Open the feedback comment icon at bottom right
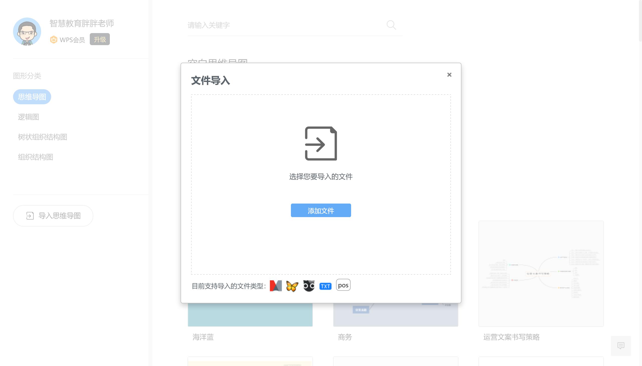Image resolution: width=642 pixels, height=366 pixels. tap(621, 346)
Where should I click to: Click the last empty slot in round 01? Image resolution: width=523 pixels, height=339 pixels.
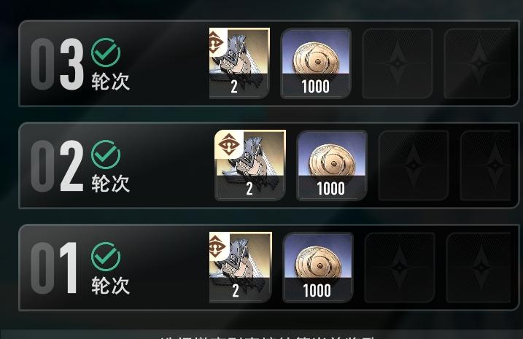pos(479,268)
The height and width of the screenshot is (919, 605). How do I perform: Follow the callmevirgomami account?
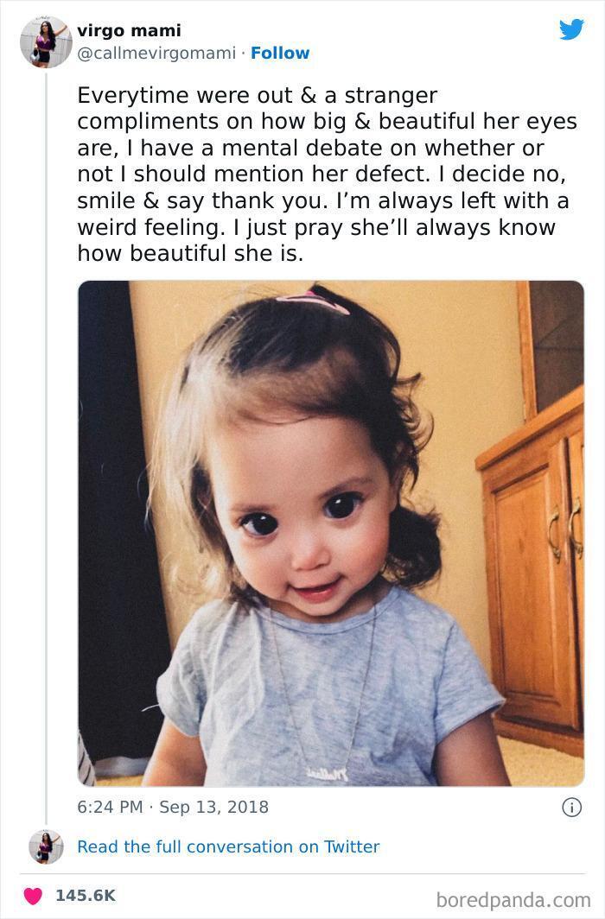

◆ TASK GOAL ◆
Copy down every one of the rows above word for word, leaving out the pictures.

◆ WRITTEN ANSWER ◆
Open the feedback comment icon at bottom right
Image resolution: width=642 pixels, height=366 pixels. tap(621, 346)
Where should I click to: Click the last empty slot in round 01? Image resolution: width=523 pixels, height=339 pixels.
pos(479,268)
The height and width of the screenshot is (919, 605). How do I perform: Follow the callmevirgomami account?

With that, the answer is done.